> [WHAT TO PRODUCE]: Output only the lines that run from the line holding "You are a computer-use" to the end of the entries, both ends included, and skip the pictures.

[Opening SUPPLIED INFORMATION section]

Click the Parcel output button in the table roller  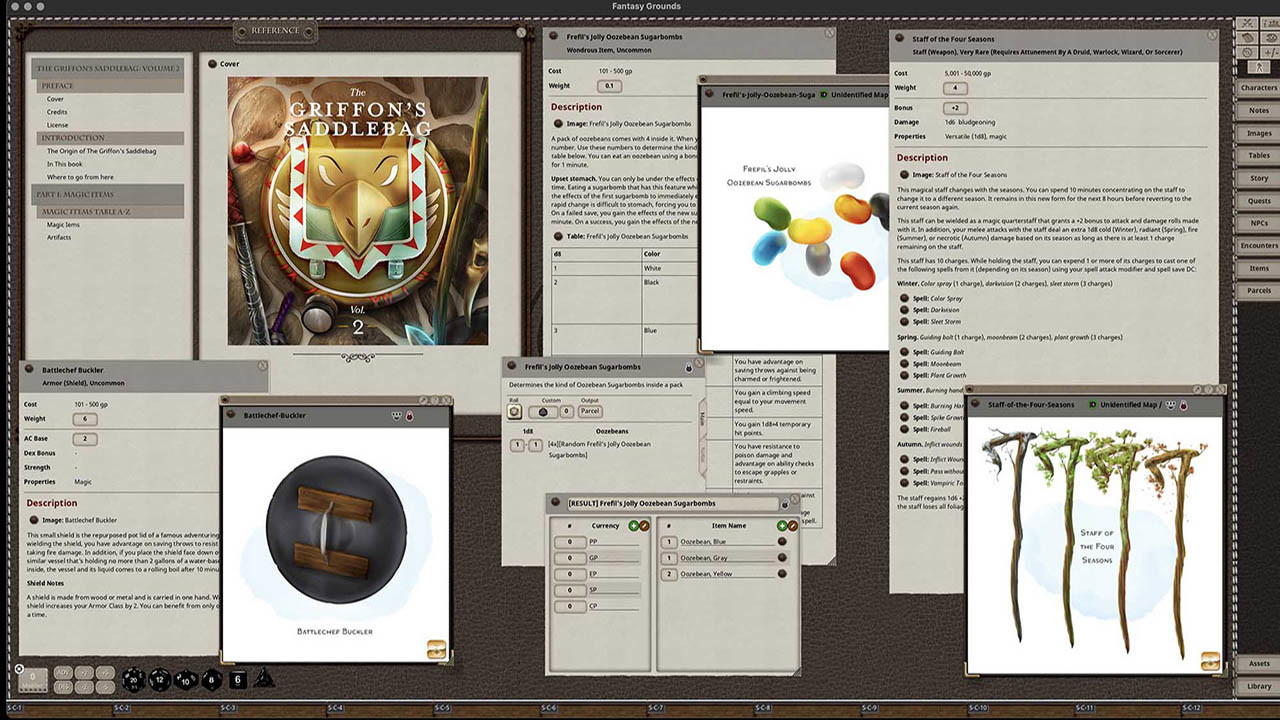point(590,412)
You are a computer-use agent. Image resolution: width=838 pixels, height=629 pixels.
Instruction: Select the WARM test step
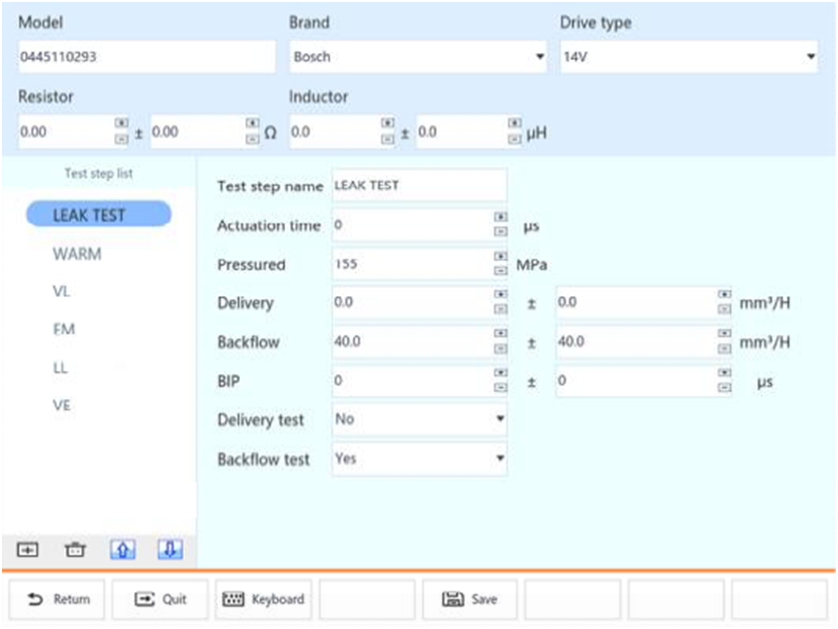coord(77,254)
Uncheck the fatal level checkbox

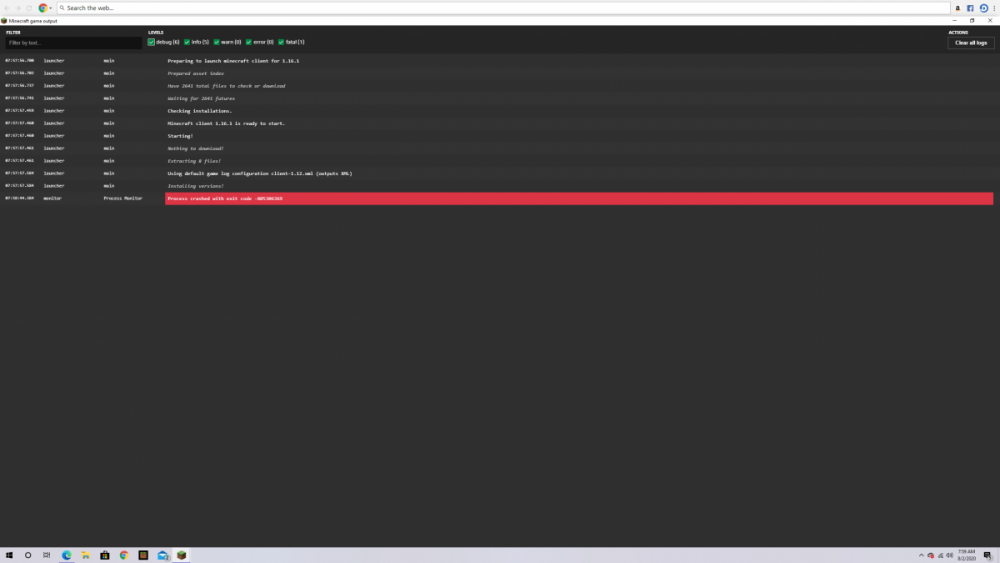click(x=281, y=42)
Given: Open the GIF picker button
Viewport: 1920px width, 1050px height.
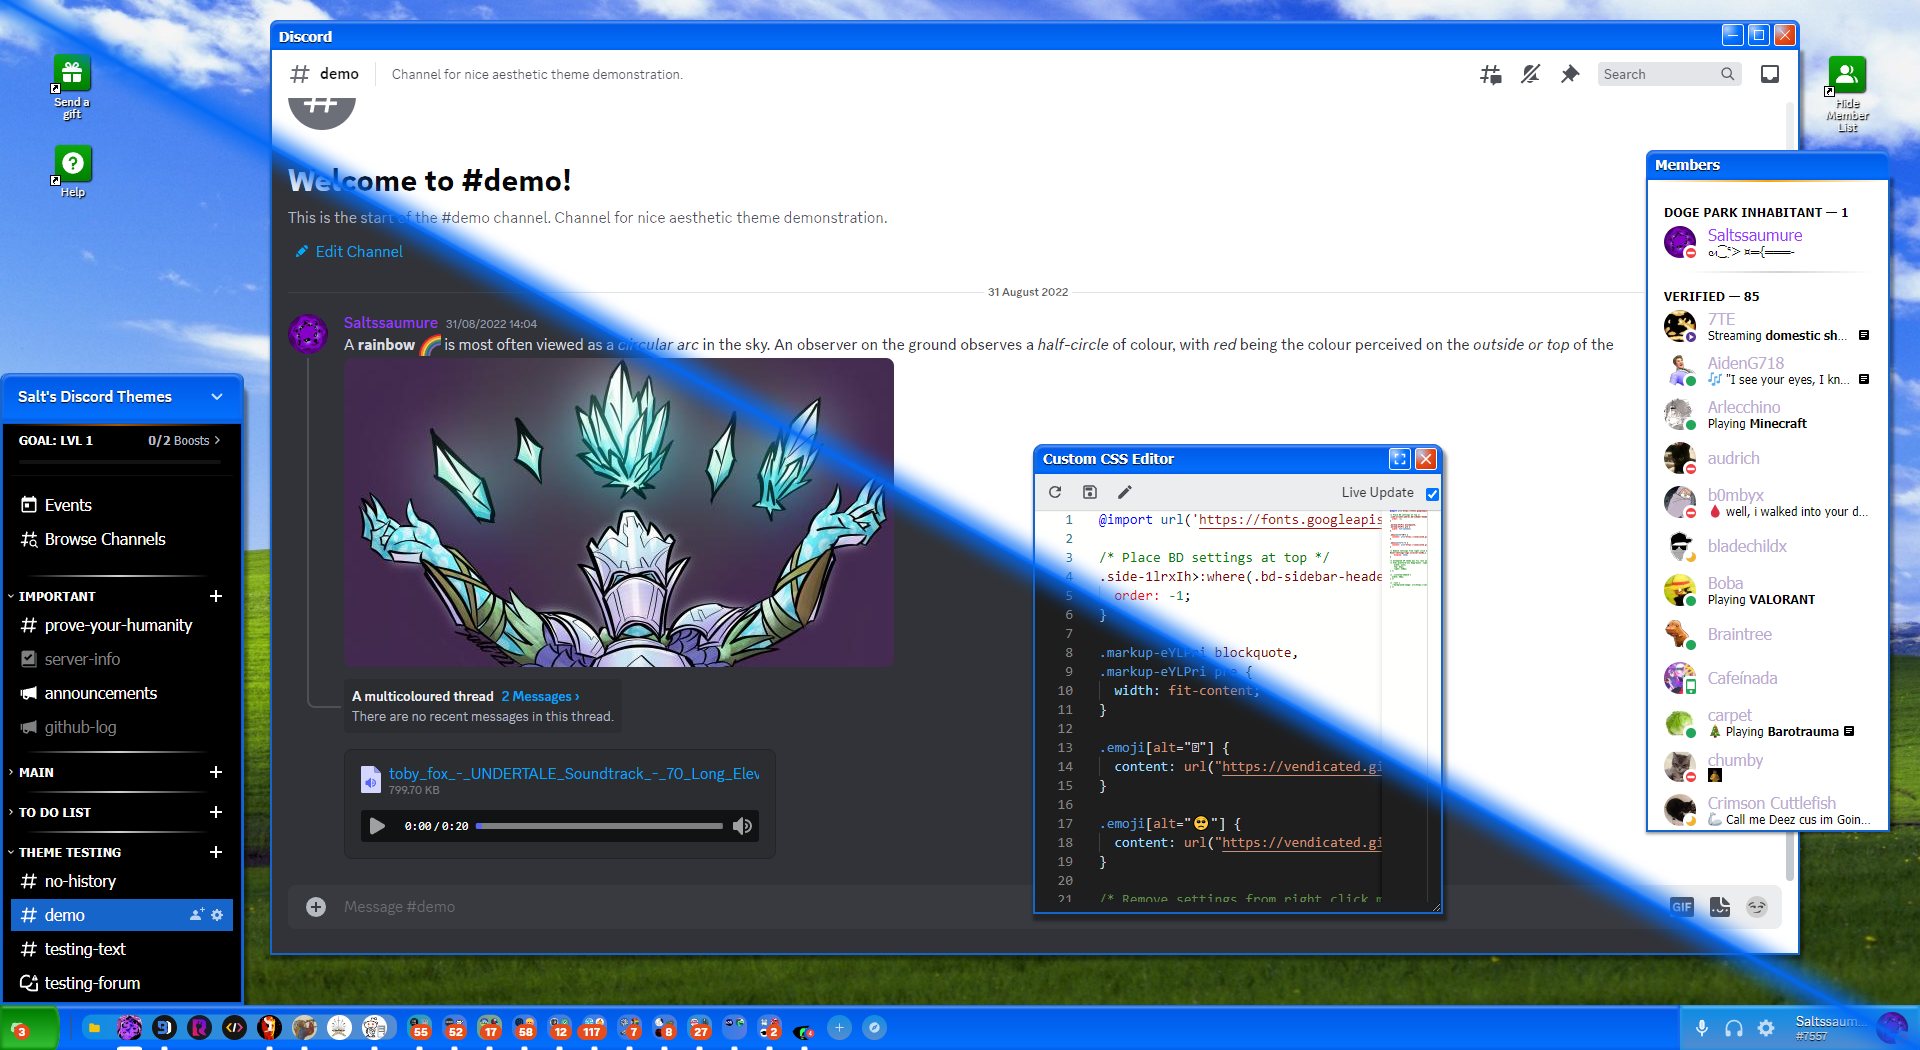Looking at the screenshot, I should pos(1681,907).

[Closing SUPPLIED INFORMATION section]

> [OUTPUT]:
You are a computer-use agent. Image resolution: width=838 pixels, height=629 pixels.
Instruction: Select the WARM test step
coord(77,254)
Uncheck the fatal level checkbox

click(x=281, y=42)
Given: Open the GIF picker button
Viewport: 1920px width, 1050px height.
Looking at the screenshot, I should pos(1681,907).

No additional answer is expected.